Given the increase in anxiety and division in the world today, the chances for conflict at work have increased. Despite best intentions, sometimes different personalities, heavy workloads, lack of respect, and cultural differences can lead to non-productive conflicts with coworkers or customers. According to a survey by CPP Inc of 5,000 full-time employees in nine countries, 85% of employees deal with conflict at work. This same study found that US workers spend more than 2.5 hours per week in a conflict. The estimated impact of non-productive conflict in America is well over $1.5 billion annually, not to mention the emotional and psychological costs on the workforce. Beyond employee productivity and wellbeing, a study by the Chartered Institute for Personnel and Development of 2195 UK employees found that one in ten cases of conflict results in employee turnover. Of course, it is natural to want to minimize workplace conflict. Still, it is necessary to manage conflict and realize that productive conflict can have many positive outcomes.


When you hear the word conflict, do you have mostly positive or negative feelings? Many people tend to have negative feelings associated with the word. However, conflict is not necessarily referring to aggressive confrontations or arguments. Conflict could mean a heated argument or a simple difference of opinion. The distinction lies in the importance of the issue and the amount of energy you put into it. Conflict is not a sign of failure, but when it is avoided or ignored, we make it something worse.

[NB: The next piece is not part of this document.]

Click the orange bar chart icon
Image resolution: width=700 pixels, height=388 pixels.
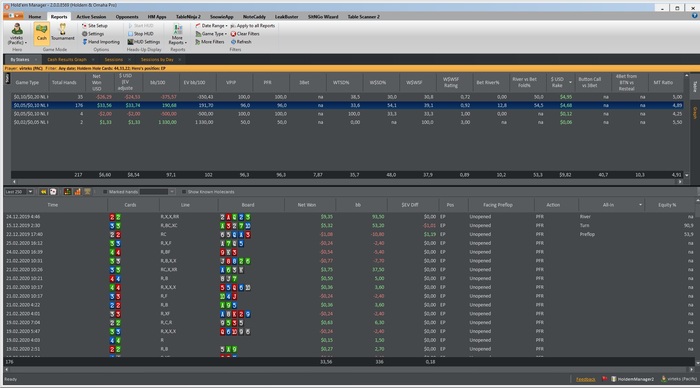(x=77, y=192)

  • Productive conflict is an open exchange of conflicting or differing ideas. Parties feel equally heard, respected, and unafraid to voice dissenting opinions to reach a mutually comfortable resolution.

  • Even though conflict may be uncomfortable, it is productive to have ideas challenged so we can learn and grow.

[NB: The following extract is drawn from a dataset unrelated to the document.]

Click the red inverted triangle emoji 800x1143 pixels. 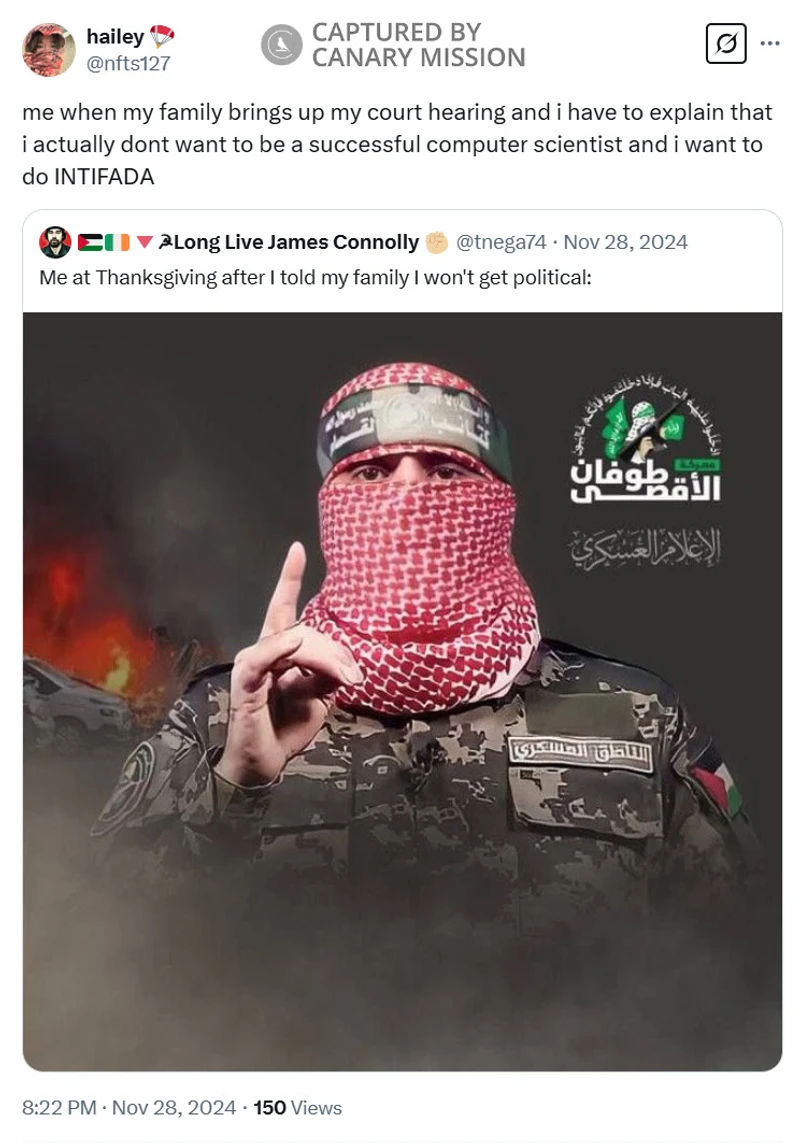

  • Non-productive conflict is an exchange of conflicting or differing ideas. Parties do not feel equally heard, respected, and afraid to voice dissenting opinions.

  • Non-productive conflict arises when the real issues are not discussed, and attention is placed on trivial matters resulting in the conflict escalating.


Productive conflict requires a healthy workplace culture and a strong commitment and dedication from everyone within the workplace. Conflict impacts more than just those that recognize the conflict. It is easy to miss the hidden cost of non-productive conflict in the workforce and the company's performance. Also, it is important to realize that our reactions to conflict can result in either positive or negative consequences.



3 Tips for Avoiding Non-Productive Conflict in the Workplace


When it comes to productive conflict, understanding what NOT to do is just as important as understanding what to do. The following are some tips to keep you from mismanaging conflict at work:

  1. Don't wait around and do nothing. If a conflict is left unresolved, it will escalate over time with win-lose outcomes.

  2. Don't let your bias drive your solution to the issue. We all have biases, and it is essential to reflect on the situation and people involved before moving to solutions.

  3. Don't approach workplace conflict without a plan. As the saying goes, if you fail to plan, you plan to fail. Take time to prepare a productive conflict approach, so you are not just reacting without thinking.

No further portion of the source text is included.